┏━━
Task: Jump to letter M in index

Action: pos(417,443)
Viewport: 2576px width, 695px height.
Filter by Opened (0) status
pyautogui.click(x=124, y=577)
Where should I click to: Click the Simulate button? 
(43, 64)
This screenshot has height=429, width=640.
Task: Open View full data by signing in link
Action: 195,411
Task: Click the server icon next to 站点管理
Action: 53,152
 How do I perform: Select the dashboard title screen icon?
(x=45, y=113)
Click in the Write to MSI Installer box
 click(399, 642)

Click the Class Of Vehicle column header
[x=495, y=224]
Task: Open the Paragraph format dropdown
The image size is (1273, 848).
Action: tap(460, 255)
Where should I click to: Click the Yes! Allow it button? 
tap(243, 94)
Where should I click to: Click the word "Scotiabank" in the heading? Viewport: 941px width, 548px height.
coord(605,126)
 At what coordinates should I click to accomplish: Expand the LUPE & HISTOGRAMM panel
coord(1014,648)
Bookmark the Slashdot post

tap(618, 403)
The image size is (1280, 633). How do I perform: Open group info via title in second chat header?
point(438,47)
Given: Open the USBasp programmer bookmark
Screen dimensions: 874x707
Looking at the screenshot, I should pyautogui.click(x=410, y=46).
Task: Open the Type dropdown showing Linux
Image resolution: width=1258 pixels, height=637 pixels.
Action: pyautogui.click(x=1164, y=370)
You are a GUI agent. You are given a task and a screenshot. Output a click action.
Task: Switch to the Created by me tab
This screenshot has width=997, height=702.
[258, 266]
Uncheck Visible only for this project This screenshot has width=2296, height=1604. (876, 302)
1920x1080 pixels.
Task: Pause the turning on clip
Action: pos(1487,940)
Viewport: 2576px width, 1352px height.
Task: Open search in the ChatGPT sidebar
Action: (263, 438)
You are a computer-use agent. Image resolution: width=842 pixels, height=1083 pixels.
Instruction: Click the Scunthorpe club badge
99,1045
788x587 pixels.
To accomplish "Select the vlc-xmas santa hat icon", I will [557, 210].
┗━━
- [Request] Please set out every line of the listing above as a numbered list, leaving out the blank lines.

- [Exercise output]
1. Task: Jump to letter M in index
2. Action: pos(417,443)
3. Viewport: 2576px width, 695px height.
4. Filter by Opened (0) status
5. pyautogui.click(x=124, y=577)
6. Where should I click to: Click the Simulate button? 
7. (43, 64)
8. This screenshot has height=429, width=640.
9. Task: Open View full data by signing in link
10. Action: 195,411
11. Task: Click the server icon next to 站点管理
12. Action: 53,152
13.  How do I perform: Select the dashboard title screen icon?
14. (x=45, y=113)
15. Click in the Write to MSI Installer box
16.  click(399, 642)
17. Click the Class Of Vehicle column header
18. [x=495, y=224]
19. Task: Open the Paragraph format dropdown
20. The image size is (1273, 848).
21. Action: tap(460, 255)
22. Where should I click to: Click the Yes! Allow it button? 
23. tap(243, 94)
24. Where should I click to: Click the word "Scotiabank" in the heading? Viewport: 941px width, 548px height.
25. coord(605,126)
26.  At what coordinates should I click to accomplish: Expand the LUPE & HISTOGRAMM panel
27. coord(1014,648)
28. Bookmark the Slashdot post
29. tap(618, 403)
30. The image size is (1280, 633). How do I perform: Open group info via title in second chat header?
31. point(438,47)
32. Given: Open the USBasp programmer bookmark
33. Screen dimensions: 874x707
34. Looking at the screenshot, I should pyautogui.click(x=410, y=46).
35. Task: Open the Type dropdown showing Linux
36. Image resolution: width=1258 pixels, height=637 pixels.
37. Action: pyautogui.click(x=1164, y=370)
38. You are a GUI agent. You are given a task and a screenshot. Output a click action.
39. Task: Switch to the Created by me tab
40. This screenshot has width=997, height=702.
41. [258, 266]
42. Uncheck Visible only for this project This screenshot has width=2296, height=1604. (876, 302)
43. 1920x1080 pixels.
44. Task: Pause the turning on clip
45. Action: pos(1487,940)
46. Viewport: 2576px width, 1352px height.
47. Task: Open search in the ChatGPT sidebar
48. Action: (263, 438)
49. You are a computer-use agent. Image resolution: width=842 pixels, height=1083 pixels.
50. Instruction: Click the Scunthorpe club badge
51. 99,1045
52. 788x587 pixels.
53. To accomplish "Select the vlc-xmas santa hat icon", I will [557, 210].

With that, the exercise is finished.